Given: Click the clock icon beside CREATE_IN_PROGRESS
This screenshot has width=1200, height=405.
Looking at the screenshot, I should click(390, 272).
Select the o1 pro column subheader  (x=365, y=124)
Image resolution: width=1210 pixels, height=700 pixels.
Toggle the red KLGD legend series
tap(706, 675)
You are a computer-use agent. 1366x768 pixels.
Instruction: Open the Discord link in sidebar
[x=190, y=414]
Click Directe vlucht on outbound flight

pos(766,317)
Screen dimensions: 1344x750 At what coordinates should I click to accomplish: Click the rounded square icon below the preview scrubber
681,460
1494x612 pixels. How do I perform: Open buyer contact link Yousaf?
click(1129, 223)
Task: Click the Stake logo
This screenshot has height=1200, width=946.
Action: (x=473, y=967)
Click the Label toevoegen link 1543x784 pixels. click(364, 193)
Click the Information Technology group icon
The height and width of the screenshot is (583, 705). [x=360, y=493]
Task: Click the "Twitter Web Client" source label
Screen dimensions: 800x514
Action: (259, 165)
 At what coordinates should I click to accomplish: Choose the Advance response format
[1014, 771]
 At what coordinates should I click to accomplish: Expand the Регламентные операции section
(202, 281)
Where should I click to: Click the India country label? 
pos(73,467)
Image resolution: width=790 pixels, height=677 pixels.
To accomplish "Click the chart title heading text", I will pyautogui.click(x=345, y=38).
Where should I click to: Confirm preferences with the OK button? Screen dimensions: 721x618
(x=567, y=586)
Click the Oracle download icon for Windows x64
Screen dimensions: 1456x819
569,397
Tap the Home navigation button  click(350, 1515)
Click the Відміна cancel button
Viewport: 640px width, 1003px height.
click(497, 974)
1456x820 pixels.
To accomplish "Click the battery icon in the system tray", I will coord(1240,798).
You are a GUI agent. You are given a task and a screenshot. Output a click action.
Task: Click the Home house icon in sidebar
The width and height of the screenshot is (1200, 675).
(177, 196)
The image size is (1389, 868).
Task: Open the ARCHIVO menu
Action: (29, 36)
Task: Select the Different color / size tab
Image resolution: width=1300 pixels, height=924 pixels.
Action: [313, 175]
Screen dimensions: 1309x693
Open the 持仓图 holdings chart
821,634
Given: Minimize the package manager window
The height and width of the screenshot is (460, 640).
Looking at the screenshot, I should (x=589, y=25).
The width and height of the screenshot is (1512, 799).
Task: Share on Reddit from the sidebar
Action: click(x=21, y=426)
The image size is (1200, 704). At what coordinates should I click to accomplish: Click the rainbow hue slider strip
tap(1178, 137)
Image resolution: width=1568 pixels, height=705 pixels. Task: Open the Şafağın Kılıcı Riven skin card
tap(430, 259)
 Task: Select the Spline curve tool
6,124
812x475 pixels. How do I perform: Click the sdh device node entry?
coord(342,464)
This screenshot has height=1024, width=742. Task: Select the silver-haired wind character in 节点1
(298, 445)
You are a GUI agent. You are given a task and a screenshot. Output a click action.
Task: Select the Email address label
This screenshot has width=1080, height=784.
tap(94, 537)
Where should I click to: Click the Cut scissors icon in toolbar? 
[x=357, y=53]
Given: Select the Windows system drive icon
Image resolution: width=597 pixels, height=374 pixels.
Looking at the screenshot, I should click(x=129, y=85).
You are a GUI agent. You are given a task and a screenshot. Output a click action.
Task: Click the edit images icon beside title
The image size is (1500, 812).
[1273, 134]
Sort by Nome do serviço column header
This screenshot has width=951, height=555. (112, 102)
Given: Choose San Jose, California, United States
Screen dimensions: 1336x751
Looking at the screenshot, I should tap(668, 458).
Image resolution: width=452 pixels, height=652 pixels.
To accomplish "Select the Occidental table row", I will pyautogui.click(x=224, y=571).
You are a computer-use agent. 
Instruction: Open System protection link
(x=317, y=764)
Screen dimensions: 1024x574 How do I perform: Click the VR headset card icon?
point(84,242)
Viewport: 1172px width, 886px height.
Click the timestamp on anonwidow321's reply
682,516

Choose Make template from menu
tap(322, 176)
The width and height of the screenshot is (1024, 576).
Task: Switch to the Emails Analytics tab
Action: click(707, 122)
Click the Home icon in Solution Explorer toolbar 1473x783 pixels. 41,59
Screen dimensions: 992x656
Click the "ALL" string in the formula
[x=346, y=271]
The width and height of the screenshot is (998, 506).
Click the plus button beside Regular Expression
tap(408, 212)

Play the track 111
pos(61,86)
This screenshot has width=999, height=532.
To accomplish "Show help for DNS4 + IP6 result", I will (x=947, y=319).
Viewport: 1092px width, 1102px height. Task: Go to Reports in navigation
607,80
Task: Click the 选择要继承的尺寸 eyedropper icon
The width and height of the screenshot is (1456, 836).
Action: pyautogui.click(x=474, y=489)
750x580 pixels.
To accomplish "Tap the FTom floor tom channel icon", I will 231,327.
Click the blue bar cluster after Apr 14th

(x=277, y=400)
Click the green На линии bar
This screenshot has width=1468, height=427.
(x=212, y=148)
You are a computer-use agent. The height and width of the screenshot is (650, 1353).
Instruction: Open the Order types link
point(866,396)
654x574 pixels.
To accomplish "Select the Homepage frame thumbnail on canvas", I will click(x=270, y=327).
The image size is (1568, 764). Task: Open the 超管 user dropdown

**ACTIVITY**.
Output exactly the lines between the one containing "654x574 pixels." and the final line above, both inclusive.

**WORKED SOLUTION**.
654x574 pixels.
To accomplish "Select the Homepage frame thumbnail on canvas", I will click(x=270, y=327).
The image size is (1568, 764). Task: Open the 超管 user dropdown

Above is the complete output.